Para Vanessa Silva, psicóloga e índia terena, as dificuldades que os índios enfrentam ficam cada vez maiores. “Somos invisíveis. As questões que o governo vem implantando, trazendo retrocesso as questões indígenas, que nós conseguimos através de saúde e questões de terras. Temos que lutar para manter direitos e conseguir novos”.

Outra avaliação surge sobre um ponto muito atacado quando surge o conceito de direitos humanos: o sistema prisional. “Saiu um relatório mostrando que Mato Grosso do Sul desponta em população carcerária. Vivendo uma situação difícil porque as principais autoridades públicas têm se manifestado na contramão do que deveria ser política afirmação dos direitos, de paz”, destaca.

A presidente do Conselho Regional de Psicologia, Irma Macário percebe a realidade nacional como delicada. “Em função das políticas sociais, de preconceito. O sistema prisional é um grande gargalo para o país e é importante falar sobre isso em todos os círculos, nas universidades, comunidades. Os direitos humanos são de todos. Sabemos que eles podem ser violados a qualquer momento. Acho que a sociedade não tem compreensão que ela tem direito”.

Sistema prisional

O professor doutor no Departamento de Administração Escolar e Economia da Educação, da Faculdade de Educação da Universidade de São Paulo (USP), Roberto da Silva chegou em Campo Grande no começo do mês e visitou os internos dos presídios, conversou com professores e agentes. Ele coordena um grupo de pesquisa sobre educação em regime de privação e liberdade na USP.

“Viajo o País monitorando os trabalhos. Fiz várias visitas a MS, elaboração do plano estadual de educação e prisões. A conversa é como os conselhos profissionais podem ter uma atuação mais incisivas nas prisões brasileiras. Todos os estados têm orientações nacionais para educação e prisões, são obrigados a fazer esse plano que define as atribuições de cada instituição responsável, que determina a forma de trabalhar. A dificuldade no âmbito das secretarias, é ter quadros suficientes que organiza essa parte de educação e prisões”, diz.

Roberto diz que a educação é um direito fundamental de todos, inclusive daqueles que estão privados da liberdade. “A sentença de condenação não retira dele os direitos, que não seja o de ir e vir. Temos que nos preocupar com as autoridades, gestores são eles quem organiza as políticas para atender os presos”.

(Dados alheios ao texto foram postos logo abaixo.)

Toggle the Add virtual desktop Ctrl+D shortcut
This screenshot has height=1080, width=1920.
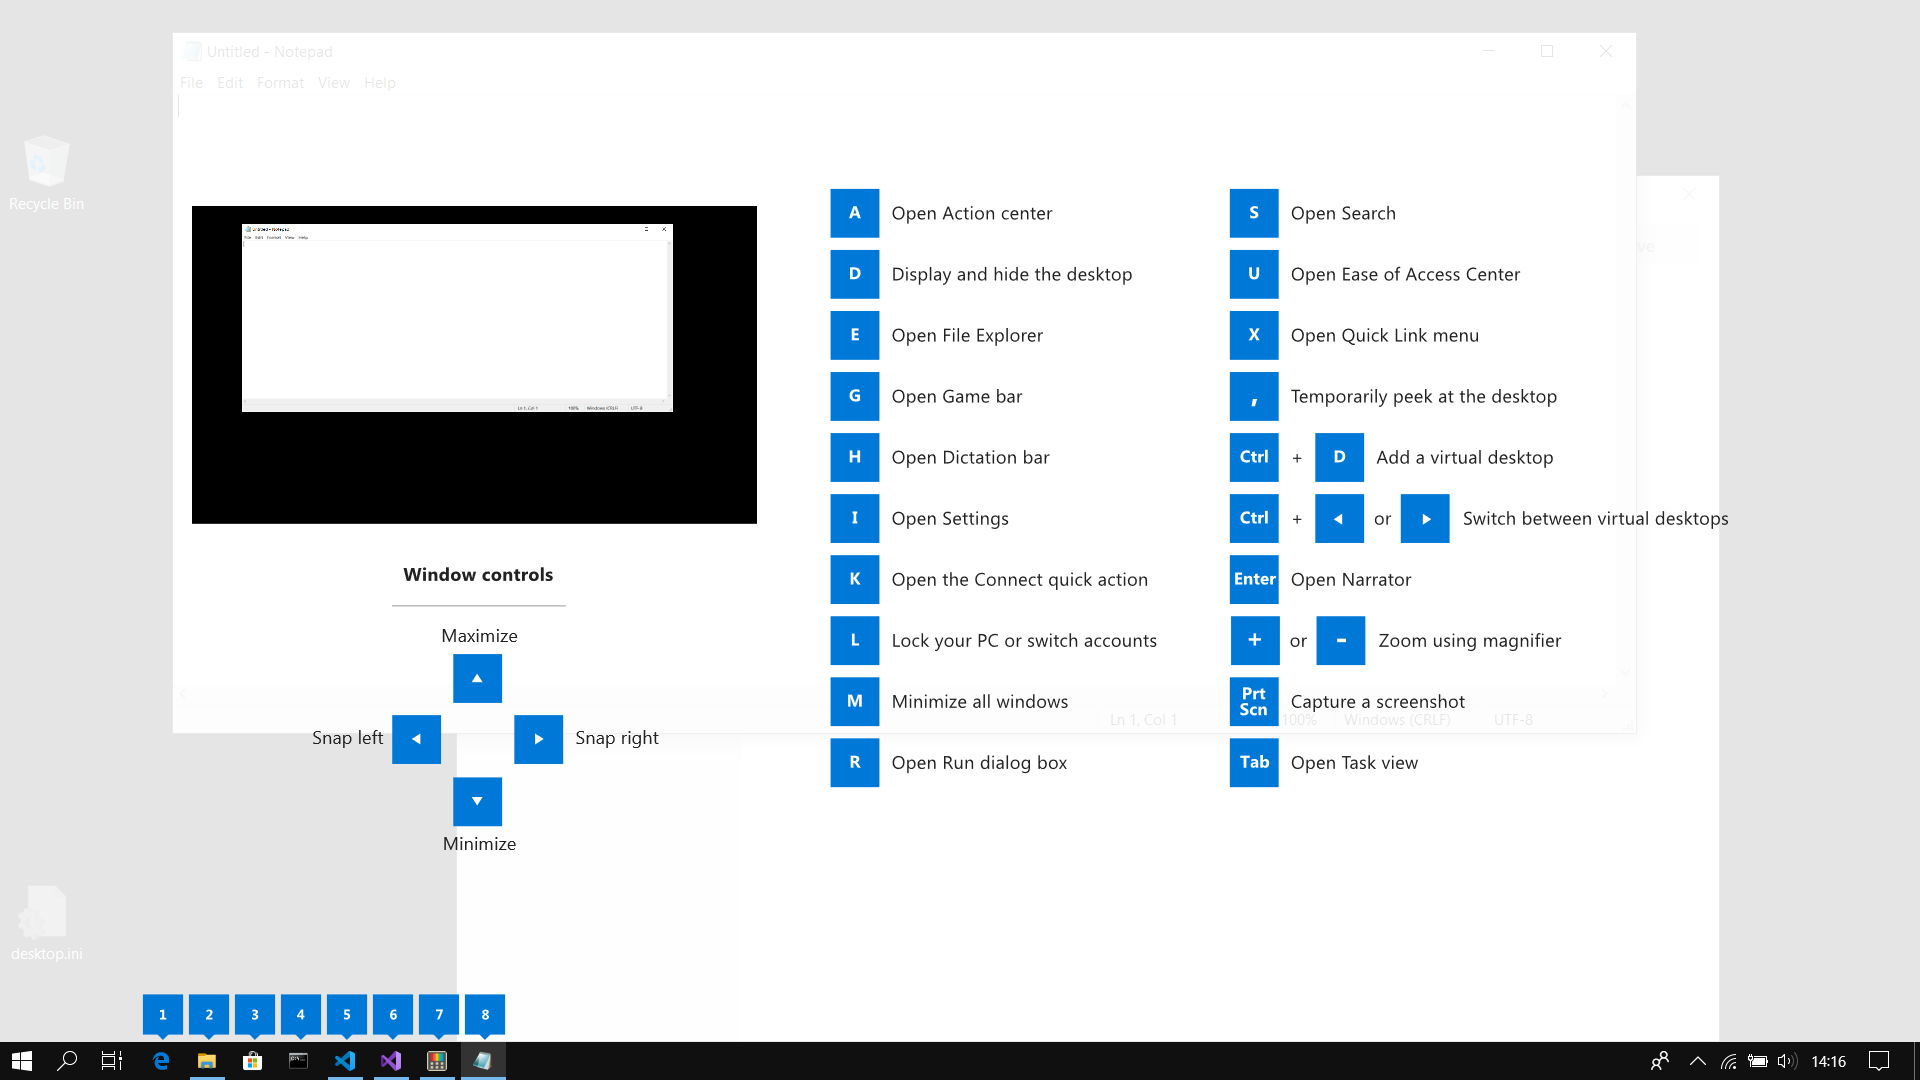1340,456
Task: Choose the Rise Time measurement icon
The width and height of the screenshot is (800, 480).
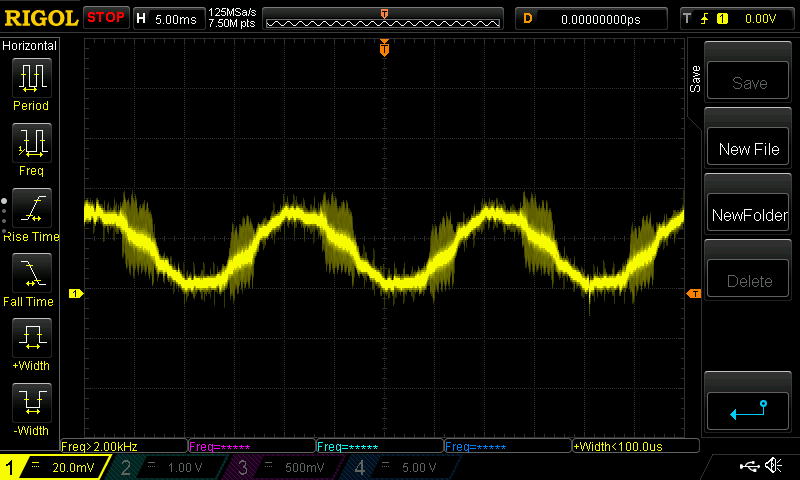Action: (31, 213)
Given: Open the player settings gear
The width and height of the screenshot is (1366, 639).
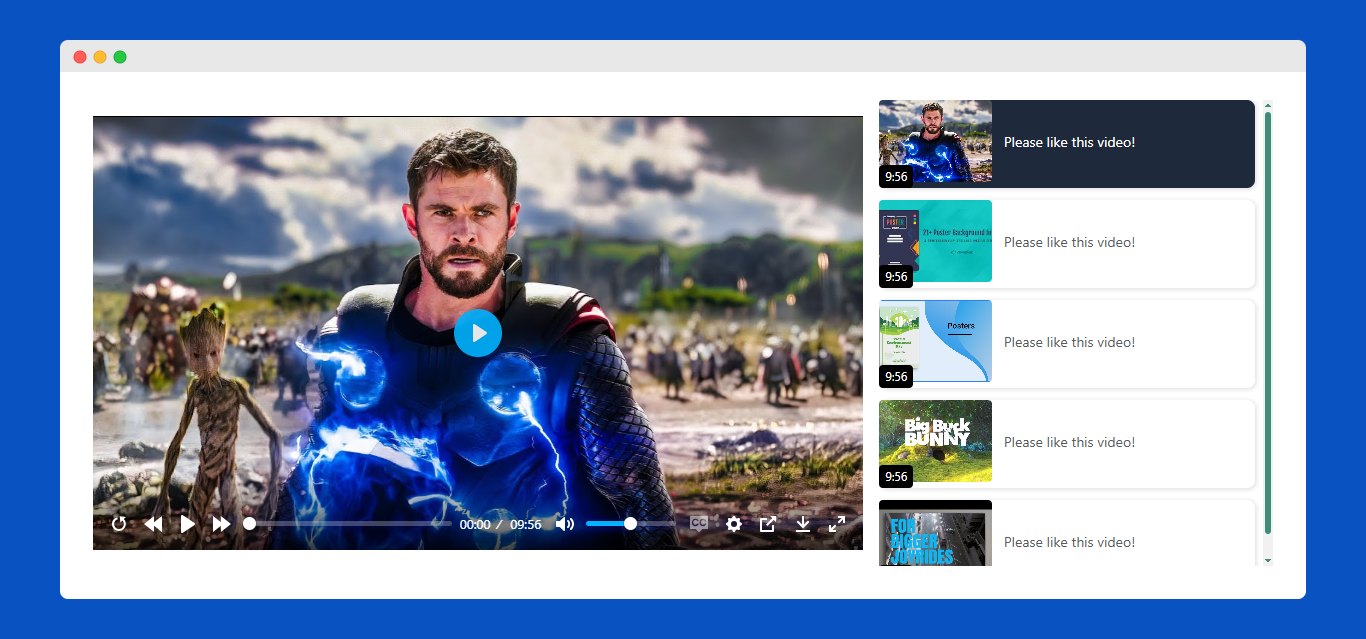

Para ele, o cenário nacional não é favorável a discutir os diretos humanos, muito menos para implantação de políticas. “Por conta do resultado das últimas eleições, que polarizou a sociedade e fez surgir diversos fantasmas que estavam ocultos. Esses discursos de ódio contra as minorias sociais acabam vitimando as organizações e os trabalhadores que atuam nessa área. O Brasil é o que mais assassina defensor de direitos humanos”, afirma.

Conforme Roberto, para fazer com que a população seja mais empática, é necessário continuar os debates. “Esse trabalho de envolver discussões nas universidades, com os profissionais, é de formiguinha”.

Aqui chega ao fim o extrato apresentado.